AI Podcast Production Is Already Here: A Real-World Workflow Update

Thoughts-

AI is no longer something we’re preparing for. It’s already here. But not in the way the headlines would have you believe.

Inside agency production teams, we’re not replacing jobs with algorithms. We’re using AI as a collaborator to reduce grunt work, spark creative momentum and tighten workflows across the board. It’s the difference between “how will AI change things?” and “what can we do now that we couldn’t before?”.

To show how far we’ve already come, and where we’ve recently landed, here’s a detailed look at how AI is reshaping podcast production for us across both video and audio formats.

Concept Development: Rapid Prototyping from the Start

Projects may be led by a creative team or a director, but they all begin with the same goal: original thinking that can hold shape under pressure.

Concept decks used to be built slowly and laboriously, one reference and one copy line at a time. Now, generative AI allows for rapid creation of concept art, tone references, and polished draft copy. This makes early iteration faster and more cost-effective, enabling teams to test ideas at speed and spend more time refining the work itself. We can test a tone or visual style in 10 minutes instead of an hour, freeing up the team to craft rather than just build.

Casting: Organising the Chaos

In the world of branded podcast production especially sector-facing work casting is often handled client-side. Traditionally, this meant receiving disjointed notes, scattered bios, and long email threads.

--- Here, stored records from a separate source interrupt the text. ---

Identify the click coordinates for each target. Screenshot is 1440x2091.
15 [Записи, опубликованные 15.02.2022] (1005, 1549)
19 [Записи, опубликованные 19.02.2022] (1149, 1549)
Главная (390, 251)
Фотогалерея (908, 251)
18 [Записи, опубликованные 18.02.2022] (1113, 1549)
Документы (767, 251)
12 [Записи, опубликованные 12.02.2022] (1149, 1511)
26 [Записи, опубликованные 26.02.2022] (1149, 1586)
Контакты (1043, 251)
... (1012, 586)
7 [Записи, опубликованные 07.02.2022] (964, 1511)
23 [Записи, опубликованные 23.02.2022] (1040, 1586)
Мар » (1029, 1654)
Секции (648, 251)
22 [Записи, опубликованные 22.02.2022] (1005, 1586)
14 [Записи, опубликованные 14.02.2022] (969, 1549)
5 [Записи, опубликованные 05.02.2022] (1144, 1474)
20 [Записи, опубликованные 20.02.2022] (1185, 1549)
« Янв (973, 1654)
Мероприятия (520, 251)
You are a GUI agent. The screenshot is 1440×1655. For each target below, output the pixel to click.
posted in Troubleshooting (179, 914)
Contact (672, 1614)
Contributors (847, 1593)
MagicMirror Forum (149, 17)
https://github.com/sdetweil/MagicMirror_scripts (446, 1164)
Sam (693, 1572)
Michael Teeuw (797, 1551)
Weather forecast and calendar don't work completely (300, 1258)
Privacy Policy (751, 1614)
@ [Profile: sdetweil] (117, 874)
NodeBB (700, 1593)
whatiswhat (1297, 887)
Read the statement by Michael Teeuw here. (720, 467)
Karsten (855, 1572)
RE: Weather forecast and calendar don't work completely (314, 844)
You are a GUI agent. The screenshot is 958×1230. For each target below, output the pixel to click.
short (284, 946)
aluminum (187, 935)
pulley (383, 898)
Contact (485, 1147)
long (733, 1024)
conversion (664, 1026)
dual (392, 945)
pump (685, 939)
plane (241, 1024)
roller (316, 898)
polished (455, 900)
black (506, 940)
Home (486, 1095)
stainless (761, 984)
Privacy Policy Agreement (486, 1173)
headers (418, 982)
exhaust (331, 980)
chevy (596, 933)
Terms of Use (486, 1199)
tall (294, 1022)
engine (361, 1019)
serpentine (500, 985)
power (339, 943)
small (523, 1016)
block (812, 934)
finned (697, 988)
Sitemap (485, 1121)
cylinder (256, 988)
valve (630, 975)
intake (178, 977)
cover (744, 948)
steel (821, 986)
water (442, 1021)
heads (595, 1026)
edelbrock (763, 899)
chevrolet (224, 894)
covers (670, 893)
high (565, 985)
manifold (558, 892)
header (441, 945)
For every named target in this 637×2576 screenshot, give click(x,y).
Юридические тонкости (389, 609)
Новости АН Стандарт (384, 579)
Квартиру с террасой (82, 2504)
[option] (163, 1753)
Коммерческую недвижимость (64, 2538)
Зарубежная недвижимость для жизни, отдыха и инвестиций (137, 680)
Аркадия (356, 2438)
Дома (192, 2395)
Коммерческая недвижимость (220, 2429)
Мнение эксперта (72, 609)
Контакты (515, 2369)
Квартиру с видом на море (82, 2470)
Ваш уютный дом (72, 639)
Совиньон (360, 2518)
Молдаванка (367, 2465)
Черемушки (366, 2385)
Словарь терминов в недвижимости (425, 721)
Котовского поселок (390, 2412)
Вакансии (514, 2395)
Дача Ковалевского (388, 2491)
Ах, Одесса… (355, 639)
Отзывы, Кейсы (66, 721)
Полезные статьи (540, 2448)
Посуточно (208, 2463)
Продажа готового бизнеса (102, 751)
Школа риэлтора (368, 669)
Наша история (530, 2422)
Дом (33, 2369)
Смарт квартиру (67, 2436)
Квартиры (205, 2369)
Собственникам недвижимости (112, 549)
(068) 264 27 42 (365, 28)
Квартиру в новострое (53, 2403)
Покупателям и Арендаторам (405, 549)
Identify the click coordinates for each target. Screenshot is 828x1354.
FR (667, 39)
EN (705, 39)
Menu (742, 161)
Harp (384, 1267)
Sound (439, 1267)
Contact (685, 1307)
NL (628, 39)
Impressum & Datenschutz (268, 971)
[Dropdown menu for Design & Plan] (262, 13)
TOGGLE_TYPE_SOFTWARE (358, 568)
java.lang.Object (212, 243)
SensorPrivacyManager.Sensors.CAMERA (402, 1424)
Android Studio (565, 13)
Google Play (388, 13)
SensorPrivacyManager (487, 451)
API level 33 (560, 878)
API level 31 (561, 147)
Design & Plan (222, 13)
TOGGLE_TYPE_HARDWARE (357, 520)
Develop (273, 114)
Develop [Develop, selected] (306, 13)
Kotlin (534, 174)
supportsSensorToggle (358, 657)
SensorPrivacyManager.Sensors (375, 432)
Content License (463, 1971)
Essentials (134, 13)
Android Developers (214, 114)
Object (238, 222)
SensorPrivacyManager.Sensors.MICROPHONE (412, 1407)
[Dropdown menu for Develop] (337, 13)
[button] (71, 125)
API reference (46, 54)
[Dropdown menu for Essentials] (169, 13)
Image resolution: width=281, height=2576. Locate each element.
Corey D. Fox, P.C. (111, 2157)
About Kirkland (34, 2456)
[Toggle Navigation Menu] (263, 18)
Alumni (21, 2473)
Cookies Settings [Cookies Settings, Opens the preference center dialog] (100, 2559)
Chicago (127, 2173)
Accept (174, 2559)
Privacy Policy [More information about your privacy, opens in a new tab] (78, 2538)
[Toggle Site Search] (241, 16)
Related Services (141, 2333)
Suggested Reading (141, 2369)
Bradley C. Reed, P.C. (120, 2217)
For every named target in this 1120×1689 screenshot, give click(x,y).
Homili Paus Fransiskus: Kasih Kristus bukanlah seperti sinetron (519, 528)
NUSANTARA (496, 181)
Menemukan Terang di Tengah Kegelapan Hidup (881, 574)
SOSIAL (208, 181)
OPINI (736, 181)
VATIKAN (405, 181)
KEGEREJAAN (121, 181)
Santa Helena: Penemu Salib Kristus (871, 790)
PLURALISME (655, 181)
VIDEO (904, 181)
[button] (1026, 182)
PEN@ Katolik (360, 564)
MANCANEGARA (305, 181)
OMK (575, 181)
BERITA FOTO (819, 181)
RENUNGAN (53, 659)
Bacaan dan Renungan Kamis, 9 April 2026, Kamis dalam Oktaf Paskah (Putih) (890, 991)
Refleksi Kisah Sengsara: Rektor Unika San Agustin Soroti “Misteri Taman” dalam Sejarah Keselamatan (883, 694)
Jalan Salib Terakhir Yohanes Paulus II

Now, large language models like ChatGPT can clean, sort and matrix this information. They help identify personality fit, relevant expertise, audience alignment and tone of voice, all based on the client’s own notes. The result is a clearer, more structured process that frees the team to focus on creative and strategic suitability instead of administrative slog.

Pre-Interviews: Smarter Conversations from the Start

A producer and creative typically run pre-interviews. In the past, that meant juggling active listening with frantic note-taking, hoping to catch the most useful lines. Today, automatic transcription runs live during the call, allowing everyone to focus, annotate key takeaways, and build sharper outlines immediately after. This shift frees the team to focus on nuance, rather than capturing everything. It’s improved both the quality of the interviews and the speed of the follow-up.

Episode Planning: AI as Editorial Sparring Partner

Once interviews are complete, the creative lead shapes the story arc and develops key talking points. AI now acts as a sparring partner in that process. It suggests alternative angles, checks alignment with messaging priorities and generates structural variations that sharpen both clarity and purpose. These tools can highlight gaps or opportunities based on transcripts and help speed up editorial decision-making.

Production: Live Annotation and Real-Time Collaboration

During filming or recording, live transcription feeds directly into a shared document accessible by producers, creatives, and clients in real time. This enables group annotation on the fly, capturing standout lines and flagging issues as they happen. Whether in the studio or listening remotely, everyone involved can highlight great moments immediately. That shared attention means fewer missed gems and less time spent trawling footage later.

Post-Production: Where AI Delivers Most

This is where the impact of AI podcast production is most transformative:

  • Text-Based Editing: Editors now cut assemblies directly from the transcript. Silences, filler words, and double-ups can be deleted in seconds. 
  • Select Pulling Made Collaborative: Editors and creatives collaborate using transcript-based platforms to quickly pull selects for VO or sync. 
  • Placeholder Voiceover: AI-generated voiceovers now stand in during rough cuts, making timing and tone testable before pick-up lines are captured. 
  • Multi-Format Outputs: Once approved, AI tools speed up podcast versioning for web, internal platforms, and social. Reformatting for LinkedIn, YouTube, and reels is faster and more consistent. 

Where We’re At

Many of these steps are already baked into our day-to-day. Automatic transcription, AI-assisted note-taking, and text-based editing are standard in most agency podcast workflows. Others, like live collaborative annotation or casting support via large language models, are more recent but proving their value quickly. 

None of these tools replace the human layer. The creative gut still matters. So does the producer instinct. The editor’s eye also remains crucial to shaping something that feels alive — something not just polished, but emotionally true. Because even in branded podcast content, we’re building character, tension, and payoff. What’s changing is how much faster we can get to those moments, how much easier it is to test them, and how much smoother our path from concept to delivery has become.

AI isn’t replacing us. It’s sitting beside us. It may not always be right, but it’s always ready to help.